5. Verify that palimpsest correctly reports smart data from disks which support it.

I don't have any experience with the SMART system, so I don't have any suggestions how to test the correctness of the reports.

ACiD GRiM
15th April 2009, 12:42 AM
I'm going to check the smart result on rescuecdlinux (gentoo) to compare when I get home.

glennzo
15th April 2009, 11:15 AM
Ladies and Gentlemen. Trouble in paradise this morning. I booted Fedora 11 Beta on my laptop and saw a strange (to me at least) icon in the top panel. Hovering the mouse pointer over the icon got me a tooltip that said One or more disks are failing. I'm thinking that this can't be good but this is Beta so I'm a little sceptical. I'll be booting Fedora 10 and Vista to see what happens there. In the meantime here's 3 screen shots of the Palimpsest Disk Utility.
http://img147.imageshack.us/img147/8356/screenshotharddisk1.th.png (http://img147.imageshack.us/my.php?image=screenshotharddisk1.png)
http://img147.imageshack.us/img147/8775/screenshotharddisk2.th.png (http://img147.imageshack.us/my.php?image=screenshotharddisk2.png)
http://img301.imageshack.us/img301/9241/screenshotharddisk3.th.png (http://img301.imageshack.us/my.php?image=screenshotharddisk3.png)
I'll post back with results from F10 and Vista.

glennzo
15th April 2009, 11:53 AM
No one has any idea? Not to bump the thread but just to update, I've since booted to Fedora 10. No notifications. No Palimpsest Disk Utility either. Then I booted to Windows Vista (Home Premium). No errors there. I imagine that this may have to do with new software for F11 (I assume that the disk utility is new) that has a few glitches. Time will tell.

Hlingler
15th April 2009, 11:57 AM
Hi Glenn:

You can run smartctl manually in F10 to verify:
yum install smartmontools
smartctl -a /dev/sd[a-z]

Test:
smartctl -t short[long,offline] /dev/sd[a-z]

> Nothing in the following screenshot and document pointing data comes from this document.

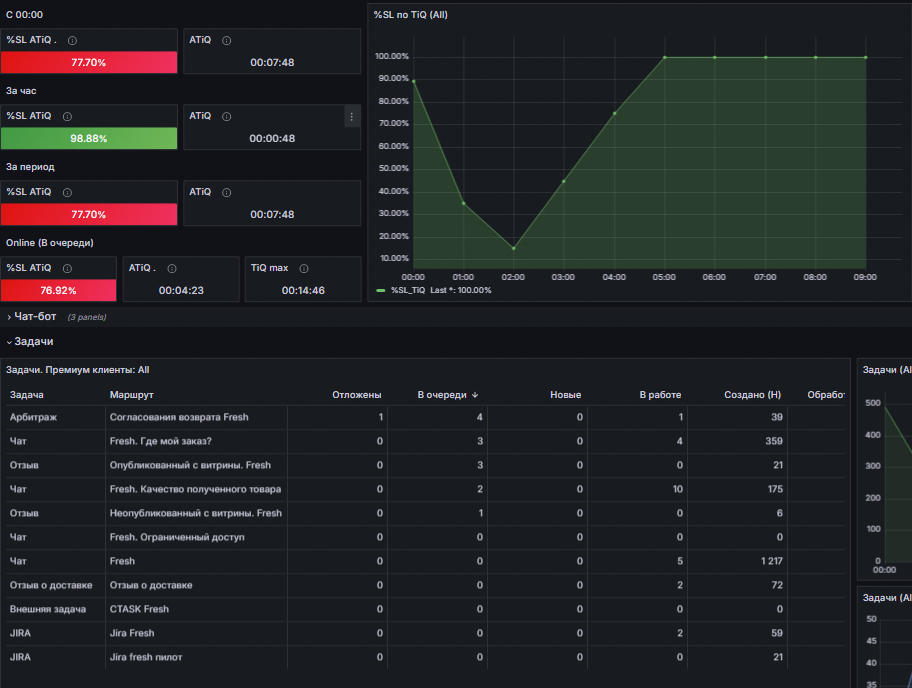This screenshot has height=688, width=912.
Task: Click info icon next to top %SL ATiQ .
Action: tap(72, 41)
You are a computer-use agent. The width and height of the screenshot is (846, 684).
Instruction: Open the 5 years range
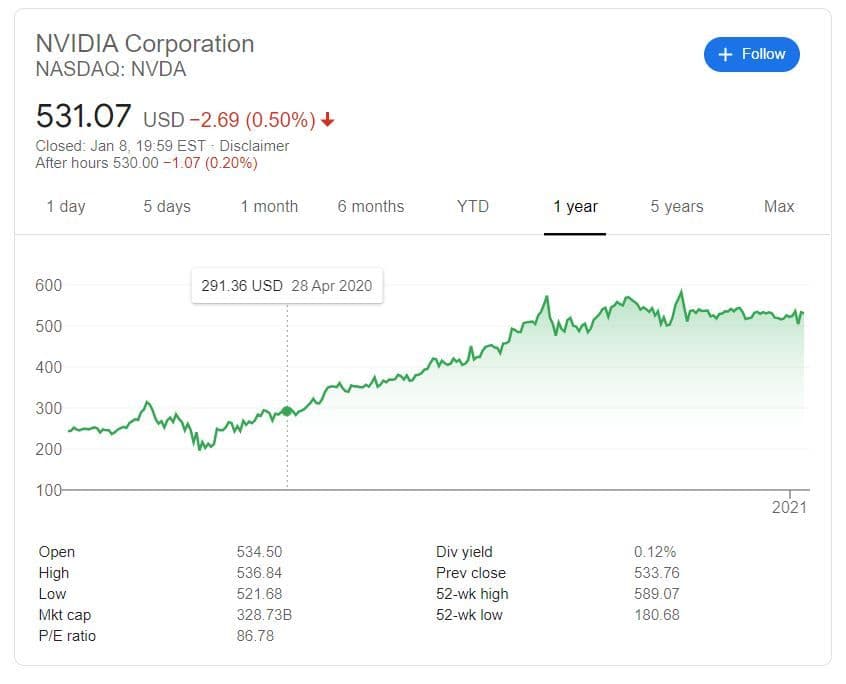point(677,207)
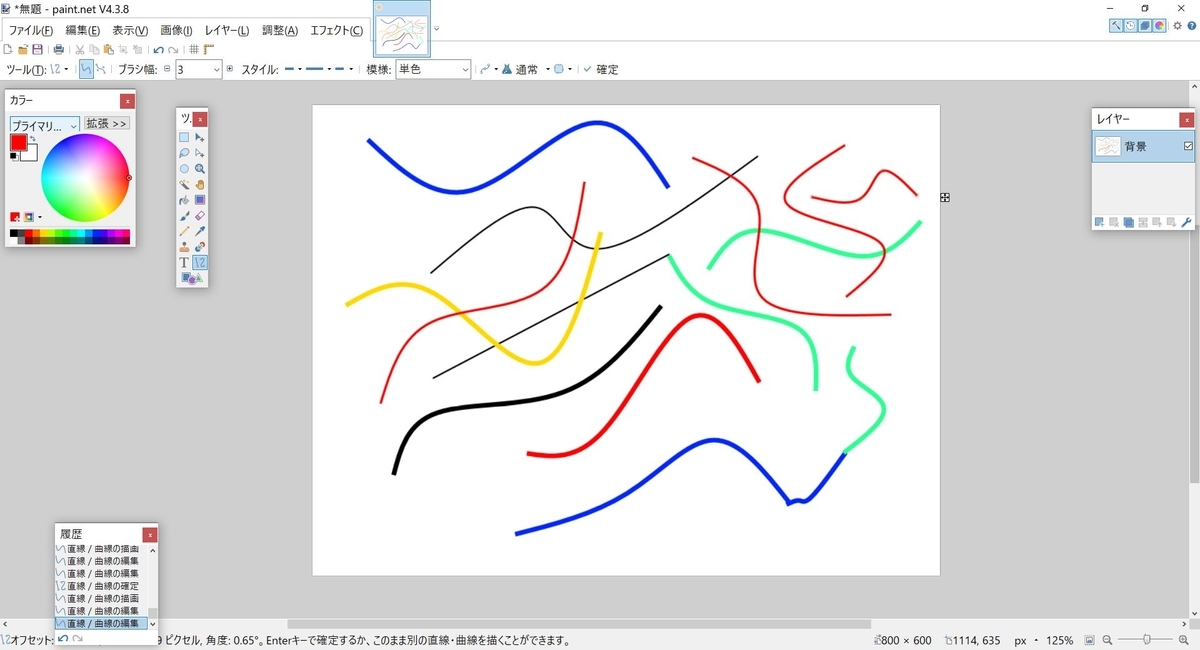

Insert correct HDD designator (entire disk only, not partition), looks like this one is sda.

V

glennzo
15th April 2009, 12:25 PM
Just to update, and to be fair to the Fedora developers I guess, the Palimpsest Disk utility is part of the package gnome-disk-utility. It just wasn't installed on the Fedora 10 system. It is now.
sudo yum install gnome-disk-utility

@Vince
Yes, there is only one disk in the laptop.
[glenn@coolhand ~]$ sudo smartctl -t short /dev/sda
smartctl version 5.38 [i386-redhat-linux-gnu] Copyright (C) 2002-8 Bruce Allen
Home page is http://smartmontools.sourceforge.net/

=== START OF OFFLINE IMMEDIATE AND SELF-TEST SECTION ===
Sending command: "Execute SMART Short self-test routine immediately in off-line mode".
Drive command "Execute SMART Short self-test routine immediately in off-line mode" successful.
Testing has begun.
Please wait 2 minutes for test to complete.
Test will complete after Wed Apr 15 07:20:31 2009

Use smartctl -X to abort test.
[glenn@coolhand ~]$

Hlingler
15th April 2009, 12:30 PM
Wait at least 2 minutes as instructed, then check results:
sudo smartctl -l error /dev/sda

V

glennzo
15th April 2009, 12:36 PM
[root@coolhand ~]# smartctl -a /dev/sda
smartctl version 5.38 [i386-redhat-linux-gnu] Copyright (C) 2002-8 Bruce Allen
Home page is http://smartmontools.sourceforge.net/

=== START OF INFORMATION SECTION ===
Device Model: TOSHIBA MK1637GSX
Serial Number: 272SF17WS
Firmware Version: DL030M
User Capacity: 160,041,885,696 bytes
Device is: Not in smartctl database [for details use: -P showall]
ATA Version is: 7
ATA Standard is: Exact ATA specification draft version not indicated
Local Time is: Wed Apr 15 07:33:59 2009 EDT
SMART support is: Available - device has SMART capability.
SMART support is: Enabled

=== START OF READ SMART DATA SECTION ===
SMART overall-health self-assessment test result: PASSED

General SMART Values:
Offline data collection status: (0x00) Offline data collection activity
was never started.
Auto Offline Data Collection: Disabled.
Self-test execution status: ( 0) The previous self-test routine completed
without error or no self-test has ever
been run.
Total time to complete Offline
data collection: ( 120) seconds.
Offline data collection
capabilities: (0x5b) SMART execute Offline immediate.
Auto Offline data collection on/off support.
Suspend Offline collection upon new
command.
Offline surface scan supported.
Self-test supported.
No Conveyance Self-test supported.
Selective Self-test supported.
SMART capabilities: (0x0003) Saves SMART data before entering
power-saving mode.
Supports SMART auto save timer.
Error logging capability: (0x01) Error logging supported.
General Purpose Logging supported.
Short self-test routine
recommended polling time: ( 2) minutes.
Extended self-test routine
recommended polling time: ( 92) minutes.
SCT capabilities: (0x0001) SCT Status supported.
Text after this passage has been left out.